Lawmakers who passed the bill nonetheless insist they acted in accord with public opinion. One poll taken in January by the Wisconsin Policy Research Institute, a conservative think tank, showed 77 percent of respondents agreed with the statement that “no Americans should be required to join any private organization, like a labor union, against their will.”

This same poll showed support for right-to-work fell to just 50 percent when the question was whether all workers who “share the gains won by the labor union” should have to join and pay dues. Still, this and a poll by Public Policy Polling, affiliated with liberals and Democrats, found a much more evenly divided populace than suggested by the hearing turnout.

Charles Franklin, director of the Marquette Law School Poll, notes that there are two components of public and political opinion. One is size; the other is intensity.

Charles Franklin

Bryce Richter

Charles Franklin

On right-to-work, Franklin says, public opponents may have led in intensity but not numbers. And politically, the pro-bill fervor among GOP lawmakers overwhelmed the opposition — even from some businesspeople, who typically lean Republican.

Franklin cites another example. A clear majority of Wisconsin residents support Common Core educational standards — 62 to 29 percent, in the WPRI poll. But intense opposition from some quarters has led lawmakers to attack the standards and Walker to propose banning the test associated with their use in Wisconsin.

Politicians, Franklin adds, are naturally more mindful of the views of those who support them. The most recent Marquette poll, in October, found that 57 percent of respondents backed a higher state minimum wage. But only 28 percent of Walker backers favored an increase, compared to 87 percent of those backing his Democratic rival, Mary Burke. Walker and other Republicans are cool to raising the minimum wage above the current $7.25 an hour.

The poll also showed majority support for accepting federal funds to expand health-care coverage, and majority opposition to making women seeking abortions have an ultrasound. But again, Walker supporters were aligned with his positions: no to federal funds, yes to ultrasounds.

Majorities of respondents also supported a Voter ID requirement and drug-testing of those who get food stamps and unemployment benefits, ideas the GOP backs. These majorities were stronger among Walker supporters.

Policymakers, Franklin says, are moved not just by poll numbers but by the “ideology within the party and the interest groups they’re aligned with.”

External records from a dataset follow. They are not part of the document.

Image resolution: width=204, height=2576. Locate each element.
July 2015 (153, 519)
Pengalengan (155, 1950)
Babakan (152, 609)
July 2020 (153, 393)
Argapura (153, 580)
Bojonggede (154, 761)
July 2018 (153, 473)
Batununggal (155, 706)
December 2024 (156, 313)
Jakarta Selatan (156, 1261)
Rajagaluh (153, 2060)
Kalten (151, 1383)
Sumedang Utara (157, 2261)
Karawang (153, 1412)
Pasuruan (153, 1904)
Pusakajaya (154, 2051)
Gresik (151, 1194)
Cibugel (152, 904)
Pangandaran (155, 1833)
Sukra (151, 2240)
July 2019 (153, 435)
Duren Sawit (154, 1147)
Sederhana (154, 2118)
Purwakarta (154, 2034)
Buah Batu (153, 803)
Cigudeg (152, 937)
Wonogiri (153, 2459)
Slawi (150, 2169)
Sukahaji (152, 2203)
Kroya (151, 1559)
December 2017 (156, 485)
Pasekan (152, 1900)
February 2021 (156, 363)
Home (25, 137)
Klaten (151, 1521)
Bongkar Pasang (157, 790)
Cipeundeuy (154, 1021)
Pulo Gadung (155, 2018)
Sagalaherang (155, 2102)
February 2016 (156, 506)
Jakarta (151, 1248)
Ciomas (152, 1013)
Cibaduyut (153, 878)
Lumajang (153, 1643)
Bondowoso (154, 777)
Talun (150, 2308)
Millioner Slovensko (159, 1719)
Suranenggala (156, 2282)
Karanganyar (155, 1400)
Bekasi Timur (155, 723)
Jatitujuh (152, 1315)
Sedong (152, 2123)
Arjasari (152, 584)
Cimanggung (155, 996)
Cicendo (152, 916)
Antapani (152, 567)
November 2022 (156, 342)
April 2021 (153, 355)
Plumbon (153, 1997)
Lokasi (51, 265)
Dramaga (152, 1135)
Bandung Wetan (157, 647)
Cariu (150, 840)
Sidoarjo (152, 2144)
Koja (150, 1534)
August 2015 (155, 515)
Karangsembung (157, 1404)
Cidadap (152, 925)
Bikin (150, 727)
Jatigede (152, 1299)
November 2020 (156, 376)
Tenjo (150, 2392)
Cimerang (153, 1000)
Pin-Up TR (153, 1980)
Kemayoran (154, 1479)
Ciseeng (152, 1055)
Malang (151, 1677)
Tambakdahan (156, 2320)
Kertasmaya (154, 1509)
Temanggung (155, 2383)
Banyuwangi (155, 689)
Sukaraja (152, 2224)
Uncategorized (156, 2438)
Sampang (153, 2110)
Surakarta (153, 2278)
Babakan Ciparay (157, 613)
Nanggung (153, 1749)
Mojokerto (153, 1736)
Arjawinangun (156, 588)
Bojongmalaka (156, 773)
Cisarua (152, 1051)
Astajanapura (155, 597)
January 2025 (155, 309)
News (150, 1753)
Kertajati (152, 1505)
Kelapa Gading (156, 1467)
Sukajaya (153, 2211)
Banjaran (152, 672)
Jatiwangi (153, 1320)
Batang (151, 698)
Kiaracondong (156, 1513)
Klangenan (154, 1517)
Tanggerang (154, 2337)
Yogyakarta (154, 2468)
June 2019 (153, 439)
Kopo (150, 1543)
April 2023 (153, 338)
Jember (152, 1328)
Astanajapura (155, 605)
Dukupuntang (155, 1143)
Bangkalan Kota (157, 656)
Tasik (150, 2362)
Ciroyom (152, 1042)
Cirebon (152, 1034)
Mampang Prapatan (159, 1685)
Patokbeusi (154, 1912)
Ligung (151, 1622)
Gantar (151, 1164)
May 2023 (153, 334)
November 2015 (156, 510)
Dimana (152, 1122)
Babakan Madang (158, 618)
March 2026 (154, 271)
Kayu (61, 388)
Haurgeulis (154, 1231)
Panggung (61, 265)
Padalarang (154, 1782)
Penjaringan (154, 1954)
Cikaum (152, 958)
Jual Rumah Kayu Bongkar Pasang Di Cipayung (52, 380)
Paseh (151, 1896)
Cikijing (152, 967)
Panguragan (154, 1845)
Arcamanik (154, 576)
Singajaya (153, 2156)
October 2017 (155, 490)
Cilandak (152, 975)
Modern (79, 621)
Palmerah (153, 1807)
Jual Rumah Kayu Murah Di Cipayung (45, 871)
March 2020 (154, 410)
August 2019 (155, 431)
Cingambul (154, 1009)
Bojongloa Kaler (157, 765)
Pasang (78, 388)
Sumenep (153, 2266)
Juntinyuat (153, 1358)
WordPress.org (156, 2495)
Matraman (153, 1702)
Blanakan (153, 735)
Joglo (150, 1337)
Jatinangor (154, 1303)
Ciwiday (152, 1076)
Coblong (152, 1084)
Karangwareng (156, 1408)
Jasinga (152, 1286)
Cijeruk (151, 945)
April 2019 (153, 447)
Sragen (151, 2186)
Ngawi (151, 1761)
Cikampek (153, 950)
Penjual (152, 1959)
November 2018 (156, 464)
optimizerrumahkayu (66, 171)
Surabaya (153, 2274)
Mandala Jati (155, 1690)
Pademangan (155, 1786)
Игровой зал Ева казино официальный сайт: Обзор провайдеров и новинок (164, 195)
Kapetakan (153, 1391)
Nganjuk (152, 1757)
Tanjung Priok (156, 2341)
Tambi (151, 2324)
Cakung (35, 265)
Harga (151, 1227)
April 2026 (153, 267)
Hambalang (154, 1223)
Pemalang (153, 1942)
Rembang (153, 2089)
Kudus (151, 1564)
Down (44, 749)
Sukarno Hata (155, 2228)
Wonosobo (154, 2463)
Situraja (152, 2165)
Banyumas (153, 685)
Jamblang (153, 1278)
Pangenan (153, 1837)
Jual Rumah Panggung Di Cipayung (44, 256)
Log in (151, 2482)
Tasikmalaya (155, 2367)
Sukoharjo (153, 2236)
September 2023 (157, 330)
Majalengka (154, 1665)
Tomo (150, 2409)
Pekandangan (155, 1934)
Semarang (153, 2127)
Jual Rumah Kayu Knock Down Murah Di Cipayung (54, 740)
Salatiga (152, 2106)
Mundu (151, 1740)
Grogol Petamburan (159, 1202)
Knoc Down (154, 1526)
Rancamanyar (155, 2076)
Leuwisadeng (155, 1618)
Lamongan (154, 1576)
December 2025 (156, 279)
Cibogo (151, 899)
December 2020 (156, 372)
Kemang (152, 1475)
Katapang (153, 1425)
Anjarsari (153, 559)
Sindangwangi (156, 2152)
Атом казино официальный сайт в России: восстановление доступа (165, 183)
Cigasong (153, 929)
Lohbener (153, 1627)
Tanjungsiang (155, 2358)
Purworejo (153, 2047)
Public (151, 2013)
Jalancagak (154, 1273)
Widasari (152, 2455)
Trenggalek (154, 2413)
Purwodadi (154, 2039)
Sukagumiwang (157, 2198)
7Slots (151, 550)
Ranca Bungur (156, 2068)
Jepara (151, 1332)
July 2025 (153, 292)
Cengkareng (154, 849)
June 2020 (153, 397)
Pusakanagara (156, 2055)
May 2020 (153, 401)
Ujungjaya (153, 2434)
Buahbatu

Consider whether Wisconsin should require background checks for private gun sales and gun shows. A March 2013 Marquette poll found this idea had 81 percent support, including 75 percent of self-identified Republicans, making it as popular in Wisconsin as Aaron Rodgers. Yet a bill to this effect was dead on arrival in the GOP-controlled Legislature last session. No hearing. No vote. No debate.

Franklin attributes this to the strength of pro-gun interest groups and intensity of lawmaker opposition. “Public opinion is not unimportant,” he says, “but it is far from powerful enough to determine every policy outcome.”